* About this exercise:
Exact repetition of the data below is required.

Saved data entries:
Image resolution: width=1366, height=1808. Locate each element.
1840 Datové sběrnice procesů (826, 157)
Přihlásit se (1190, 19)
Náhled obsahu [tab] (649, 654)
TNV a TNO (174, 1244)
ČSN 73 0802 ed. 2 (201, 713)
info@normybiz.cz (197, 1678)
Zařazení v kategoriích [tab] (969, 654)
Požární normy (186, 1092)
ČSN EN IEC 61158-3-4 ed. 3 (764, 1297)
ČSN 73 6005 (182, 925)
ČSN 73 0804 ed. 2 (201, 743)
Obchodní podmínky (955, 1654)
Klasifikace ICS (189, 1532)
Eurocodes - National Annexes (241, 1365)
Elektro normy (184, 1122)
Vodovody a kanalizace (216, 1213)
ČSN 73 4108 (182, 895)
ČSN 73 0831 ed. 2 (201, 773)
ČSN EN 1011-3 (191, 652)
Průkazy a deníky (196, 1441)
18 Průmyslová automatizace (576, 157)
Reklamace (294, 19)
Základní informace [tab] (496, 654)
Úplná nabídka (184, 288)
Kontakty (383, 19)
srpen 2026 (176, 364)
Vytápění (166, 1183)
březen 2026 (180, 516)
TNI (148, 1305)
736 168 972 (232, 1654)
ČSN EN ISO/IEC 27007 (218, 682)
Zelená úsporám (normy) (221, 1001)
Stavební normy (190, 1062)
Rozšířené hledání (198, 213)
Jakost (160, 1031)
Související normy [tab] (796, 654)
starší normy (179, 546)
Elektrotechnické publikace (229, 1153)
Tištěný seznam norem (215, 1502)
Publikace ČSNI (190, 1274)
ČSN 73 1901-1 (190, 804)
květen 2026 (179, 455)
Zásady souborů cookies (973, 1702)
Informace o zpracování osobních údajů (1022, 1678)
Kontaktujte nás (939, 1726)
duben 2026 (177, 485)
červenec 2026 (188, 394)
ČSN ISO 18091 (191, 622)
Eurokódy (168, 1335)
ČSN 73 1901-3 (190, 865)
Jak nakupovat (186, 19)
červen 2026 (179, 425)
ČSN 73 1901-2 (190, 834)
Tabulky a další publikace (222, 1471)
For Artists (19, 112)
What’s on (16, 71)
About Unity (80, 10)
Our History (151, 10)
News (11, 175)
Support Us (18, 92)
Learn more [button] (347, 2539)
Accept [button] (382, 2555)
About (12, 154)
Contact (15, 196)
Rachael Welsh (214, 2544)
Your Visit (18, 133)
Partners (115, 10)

* Result of this exercise:
Image resolution: width=1366, height=1808. Locate each element.
1840 Datové sběrnice procesů (826, 157)
Přihlásit se (1190, 19)
Náhled obsahu [tab] (649, 654)
TNV a TNO (174, 1244)
ČSN 73 0802 ed. 2 (201, 713)
info@normybiz.cz (197, 1678)
Zařazení v kategoriích [tab] (969, 654)
Požární normy (186, 1092)
ČSN EN IEC 61158-3-4 ed. 3 (764, 1297)
ČSN 73 6005 (182, 925)
ČSN 73 0804 ed. 2 (201, 743)
Obchodní podmínky (955, 1654)
Klasifikace ICS (189, 1532)
Eurocodes - National Annexes (241, 1365)
Elektro normy (184, 1122)
Vodovody a kanalizace (216, 1213)
ČSN 73 4108 (182, 895)
ČSN 73 0831 ed. 2 (201, 773)
ČSN EN 1011-3 (191, 652)
Průkazy a deníky (196, 1441)
18 Průmyslová automatizace (576, 157)
Reklamace (294, 19)
Základní informace [tab] (496, 654)
Úplná nabídka (184, 288)
Kontakty (383, 19)
srpen 2026 (176, 364)
Vytápění (166, 1183)
březen 2026 (180, 516)
TNI (148, 1305)
736 168 972 (232, 1654)
ČSN EN ISO/IEC 27007 (218, 682)
Zelená úsporám (normy) (221, 1001)
Stavební normy (190, 1062)
Rozšířené hledání (198, 213)
Jakost (160, 1031)
Související normy [tab] (796, 654)
starší normy (179, 546)
Elektrotechnické publikace (229, 1153)
Tištěný seznam norem (215, 1502)
Publikace ČSNI (190, 1274)
ČSN 73 1901-1 (190, 804)
květen 2026 (179, 455)
Zásady souborů cookies (973, 1702)
Informace o zpracování osobních údajů (1022, 1678)
Kontaktujte nás (939, 1726)
duben 2026 (177, 485)
červenec 2026 (188, 394)
ČSN ISO 18091 (191, 622)
Eurokódy (168, 1335)
ČSN 73 1901-3 (190, 865)
Jak nakupovat (186, 19)
červen 2026 (179, 425)
ČSN 73 1901-2 (190, 834)
Tabulky a další publikace (222, 1471)
For Artists (19, 112)
What’s on (16, 71)
About Unity (80, 10)
Our History (151, 10)
News (11, 175)
Support Us (18, 92)
Learn more [button] (347, 2539)
Accept [button] (382, 2555)
About (12, 154)
Contact (15, 196)
Rachael Welsh (214, 2544)
Your Visit (18, 133)
Partners (115, 10)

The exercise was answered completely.